New Study Reveals 10% of US Veterans Diagnosed with Dementia May Have Reversible Cognitive Decline Due to Advanced Liver Disease

New research reveals that approximately 10% of older U.S. veterans diagnosed with dementia may actually be suffering from reversible cognitive decline due to advanced liver disease.  These findings were noted in an analysis conducted by Virginia Commonwealth University’s School of Medicine and Richmond VA Medical Center.

Distinguishing between dementia and cognitive decline caused by cirrhosis, known as hepatic encephalopathy, can be a challenge for physicians.

If hepatic encephalopathy goes undetected, patients may miss out on appropriate treatment that could potentially reverse or halt the cognitive impairment. The study, reported in the journal JAMA Network Open, aimed to investigate the prevalence and risk factors associated with undiagnosed cirrhosis and potential encephalopathy in veterans with dementia.

The research findings suggest that healthcare professionals treating veterans with dementia, even in the absence of a cirrhosis diagnosis, should consider assessing their patients for liver disease. Detecting cirrhosis early may reveal treatable causes of cognitive impairment, potentially enhancing the quality of life for these patients.

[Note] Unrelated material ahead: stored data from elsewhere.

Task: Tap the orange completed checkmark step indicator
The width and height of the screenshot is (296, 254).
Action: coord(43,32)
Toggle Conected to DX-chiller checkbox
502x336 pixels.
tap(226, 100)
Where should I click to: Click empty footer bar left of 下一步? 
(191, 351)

Lead author Dr. Jasmohan Bajaj, a gastroenterologist and renowned expert in hepatic encephalopathy, emphasized the significance of screening patients for treatable contributors to cognitive decline, stating, “This unexpected link between dementia and liver health emphasizes the importance of screening patients for potentially treatable contributors to cognitive decline.”

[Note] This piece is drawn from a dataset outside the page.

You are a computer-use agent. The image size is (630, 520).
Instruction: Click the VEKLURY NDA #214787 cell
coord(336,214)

While the study focused on veterans, the researchers believe the findings could apply to non-veterans with dementia, although further research is required. Dr. Bajaj encourages clinicians, particularly those dealing with dementia patients, to incorporate liver assessments into their routine care practices.

Hepatic encephalopathy is a nervous system disorder that results from cirrhosis, an advanced form of liver disease characterized by severe liver scarring. When the liver functions improperly, toxins accumulate in the bloodstream, and these toxins can reach the brain, affecting brain function and causing confusion or delirium. There are readily available medications that can eliminate toxins from the body and reverse this condition. Without treatment, patients can progress to a coma or face fatal consequences.

The inspiration for this study came from two cases involving older men initially diagnosed with dementia and Parkinson’s disease. Their symptoms dramatically improved after treatment for hepatic encephalopathy, with one individual even regaining the ability to drive. Building on this link between dementia and cirrhosis, the researchers previously published findings in 2023, indicating that around 8% of U.S. veterans with cirrhosis also had dementia.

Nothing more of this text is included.